“Tanta prisa tenemos por hacer, y dejar oír nuestra voz en el silencio de la eternidad, que olvidamos lo único realmente importante: vivir”. (Robert Louis Stevenson)
Ayer ya pasó y el mañana es incierto, lo que tenemos es el día de hoy, con frecuencia nos recreamos en el pasado, ya sea con nostalgia por los sueños frustrados o las conquistas alcanzadas.
Oscilamos entre el ayer y el mañana y los planes, proyectos, metas, que nos trazamos para alcanzarlos nos atrapan de tal manera que miramos como si observáramos el horizonte del borde del mar infinito, y nos trasladamos fijando nuestros pensamientos, ensimismados en el futuro que ha de llegar, pero se nos escapa el día que hoy estamos viviendo, perdiéndonos de lo existente, de lo tangible, de las personas, los hijos que crecen, el Sol que hoy salió, la media Luna que se asoma esperando ser observada.

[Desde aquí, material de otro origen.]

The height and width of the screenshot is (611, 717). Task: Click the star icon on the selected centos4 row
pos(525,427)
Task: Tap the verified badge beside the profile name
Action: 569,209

No nos alcanzó el tiempo para recrearnos en un amanecer, en una gracia de los hijos, sus inquietudes, travesuras, ya pronto no lo serán, pues el tiempo cruzó la barrera en su curso que lleva y despertamos y nos olvidamos de nosotros mismos, de planes y objetivos está lleno el mundo, sin detenernos a deleitarnos en el aquí y el ahora.
Hoy es el día, no existe más nada, mientras seguimos con lo que nos ocupa, tener, alcanzar, lograr, con esfuerzo, estrés, no hay tiempo para nada más que para ello, se escurrió el día y no lo vivimos, no nos anclemos en el pasado o esperamos que venga el año próximo para hacer tal o cual cosa. Pero los momentos del hoy, pasa y ni huellas deja, morimos solo para despertarnos de que nunca has vivido en el ahora.